Il caso del Tibet è solo l'ultimo di una serie di conflitti di intensità e durata variabili, e si inserisce in un panorama internazionale in cui crescono ogni giorno le turbolenze. In questa situazione di caos, le riserve si trasformano in bottino su cui mettere le mani a tutti i costi. E che costi: la guerra in Iraq, secondo le stime del premio Nobel per l'economia Joseph E. Stigliz, è costata a oggi almeno 3.000 miliardi di dollari. Ma le risorse naturali possono diventare anche uno strumento di pressione.
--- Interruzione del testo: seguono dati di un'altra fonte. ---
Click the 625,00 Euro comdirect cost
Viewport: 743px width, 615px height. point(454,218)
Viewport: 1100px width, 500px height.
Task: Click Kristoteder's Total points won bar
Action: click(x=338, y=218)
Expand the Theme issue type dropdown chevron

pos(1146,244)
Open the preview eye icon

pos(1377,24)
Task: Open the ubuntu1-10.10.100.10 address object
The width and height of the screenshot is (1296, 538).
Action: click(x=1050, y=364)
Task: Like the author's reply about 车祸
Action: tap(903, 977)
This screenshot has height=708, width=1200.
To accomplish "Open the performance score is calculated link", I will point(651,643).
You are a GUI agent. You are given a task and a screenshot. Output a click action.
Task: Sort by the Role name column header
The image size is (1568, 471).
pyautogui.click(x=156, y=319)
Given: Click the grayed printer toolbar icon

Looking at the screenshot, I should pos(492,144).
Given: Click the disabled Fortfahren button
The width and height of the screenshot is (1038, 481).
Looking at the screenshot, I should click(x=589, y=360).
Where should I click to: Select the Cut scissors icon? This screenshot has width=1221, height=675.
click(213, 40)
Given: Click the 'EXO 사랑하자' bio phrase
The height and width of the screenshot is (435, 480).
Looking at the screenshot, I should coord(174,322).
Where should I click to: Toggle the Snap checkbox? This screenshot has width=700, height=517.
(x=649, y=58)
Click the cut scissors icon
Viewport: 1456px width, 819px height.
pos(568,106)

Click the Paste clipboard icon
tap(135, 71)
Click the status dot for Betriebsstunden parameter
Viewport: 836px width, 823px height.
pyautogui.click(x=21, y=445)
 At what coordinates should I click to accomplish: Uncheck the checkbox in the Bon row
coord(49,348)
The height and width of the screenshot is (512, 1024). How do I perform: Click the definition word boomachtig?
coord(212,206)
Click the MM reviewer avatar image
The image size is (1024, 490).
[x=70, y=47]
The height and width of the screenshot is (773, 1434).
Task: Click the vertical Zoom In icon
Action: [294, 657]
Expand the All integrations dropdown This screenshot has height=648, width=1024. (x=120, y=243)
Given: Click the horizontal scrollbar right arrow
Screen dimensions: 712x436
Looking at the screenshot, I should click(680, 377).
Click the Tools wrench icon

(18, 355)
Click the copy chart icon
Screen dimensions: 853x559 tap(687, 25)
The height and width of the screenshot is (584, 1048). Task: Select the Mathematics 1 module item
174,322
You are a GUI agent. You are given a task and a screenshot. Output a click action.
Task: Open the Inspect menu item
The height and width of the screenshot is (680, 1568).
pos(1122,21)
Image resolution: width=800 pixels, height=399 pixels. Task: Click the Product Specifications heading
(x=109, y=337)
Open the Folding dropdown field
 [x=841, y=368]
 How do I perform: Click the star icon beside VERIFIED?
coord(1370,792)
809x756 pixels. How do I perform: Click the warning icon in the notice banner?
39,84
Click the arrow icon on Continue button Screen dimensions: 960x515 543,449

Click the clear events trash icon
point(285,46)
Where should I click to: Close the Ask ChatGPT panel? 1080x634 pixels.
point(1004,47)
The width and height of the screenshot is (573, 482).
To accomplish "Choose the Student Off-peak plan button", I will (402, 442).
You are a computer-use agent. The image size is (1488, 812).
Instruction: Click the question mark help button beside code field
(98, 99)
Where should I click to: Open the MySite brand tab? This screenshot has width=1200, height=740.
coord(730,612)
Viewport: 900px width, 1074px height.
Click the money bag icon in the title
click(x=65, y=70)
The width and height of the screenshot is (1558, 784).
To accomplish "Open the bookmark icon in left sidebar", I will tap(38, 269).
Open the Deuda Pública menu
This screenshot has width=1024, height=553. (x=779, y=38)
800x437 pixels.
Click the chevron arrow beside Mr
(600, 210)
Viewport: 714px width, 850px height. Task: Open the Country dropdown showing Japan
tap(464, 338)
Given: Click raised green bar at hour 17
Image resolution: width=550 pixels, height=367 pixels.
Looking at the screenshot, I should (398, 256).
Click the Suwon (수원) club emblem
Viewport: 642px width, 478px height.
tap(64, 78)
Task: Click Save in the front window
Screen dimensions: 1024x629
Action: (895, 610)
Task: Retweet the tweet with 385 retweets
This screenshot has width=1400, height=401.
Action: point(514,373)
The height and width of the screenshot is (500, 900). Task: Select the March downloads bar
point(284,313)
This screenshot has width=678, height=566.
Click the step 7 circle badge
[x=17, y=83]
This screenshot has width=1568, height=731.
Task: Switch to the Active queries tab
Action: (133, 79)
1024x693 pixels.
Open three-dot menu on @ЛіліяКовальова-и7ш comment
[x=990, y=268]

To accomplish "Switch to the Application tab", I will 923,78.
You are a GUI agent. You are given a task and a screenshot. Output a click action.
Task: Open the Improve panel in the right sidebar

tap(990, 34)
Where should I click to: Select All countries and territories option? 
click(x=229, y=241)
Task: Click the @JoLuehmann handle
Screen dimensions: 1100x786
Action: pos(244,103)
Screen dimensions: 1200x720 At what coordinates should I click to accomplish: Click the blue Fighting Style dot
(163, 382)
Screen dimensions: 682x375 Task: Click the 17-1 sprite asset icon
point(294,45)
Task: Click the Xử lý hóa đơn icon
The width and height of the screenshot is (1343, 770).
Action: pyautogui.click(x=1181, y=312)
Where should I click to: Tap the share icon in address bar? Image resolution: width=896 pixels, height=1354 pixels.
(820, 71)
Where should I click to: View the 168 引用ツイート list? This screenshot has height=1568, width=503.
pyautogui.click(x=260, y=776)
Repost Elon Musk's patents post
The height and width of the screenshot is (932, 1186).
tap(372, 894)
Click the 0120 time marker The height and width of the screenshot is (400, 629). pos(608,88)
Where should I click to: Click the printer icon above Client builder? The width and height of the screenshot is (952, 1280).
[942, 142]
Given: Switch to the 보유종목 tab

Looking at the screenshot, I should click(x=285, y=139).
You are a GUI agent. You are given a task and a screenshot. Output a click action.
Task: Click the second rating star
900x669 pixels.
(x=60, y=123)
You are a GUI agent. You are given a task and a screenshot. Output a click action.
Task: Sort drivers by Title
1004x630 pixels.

In questo senso, la Russia di Putin e di Medvedev prefigura sviluppi inquietanti per quelle che sono state definite "democrazie a idrocarburi". L'ex Unione Sovietica è oggi in mano a un'oligarchia di uomini d'affari e politici che controllano immensi giacimenti di gas naturale, argomenti da far pesare sul tavolo delle relazioni internazionali. Procedendo in questa direzione le cose sono destinate solo a complicarsi: la crescita economica, per come è attualmente intesa, coincide con maggiori consumi che vanno a incidere su riserve sempre più scarse. Maggiori consumi, maggiori conflitti. E ad aggravare il tutto, il cambiamento climatico. Uno dei punti su cui concorda la maggior parte degli studiosi è che si verificheranno mutamenti anche profondi nella distribuzione e nella frequenza dei fenomeni atmosferici. Queste variazioni potrebbero costituire un ulteriore elemento di perturbazione in un sistema già in forte agitazione.
L'unica soluzione praticabile consiste nell'allentare la pressione sul capitale naturale in cui viviamo. Si tratta di un obiettivo evidentemente colossale, che richiede trasformazioni profonde nei modi di pensare, di immaginare, calcolare e produrre.
L'edizione 2008 dello State of the World è dedicata proprio alla definizione degli strumenti con cui modificare in senso sostenibile l'economia globale, correggendone i difetti e migliorandone i punti di forza. Come recita il sottotitolo del volume, si tratta di una serie di "innovazioni per un'economia sostenibile" che dovrebbero costituire la trama normativa e concettuale su cui operare la trasformazione economica. È un percorso difficile, ma che ha il vantaggio di poter essere declinato in una varietà infinita di modi, ognuno rispettoso della storia e delle specificità delle culture locali. È un percorso che si appoggia alle qualità migliori degli esseri umani: senso della comunità e rispetto per gli altri, intelligenza e creatività, capacità di innovare e audacia. Si può fare? State of the World 2008 contiene molte delle possibili risposte a questo fondamentale quesito.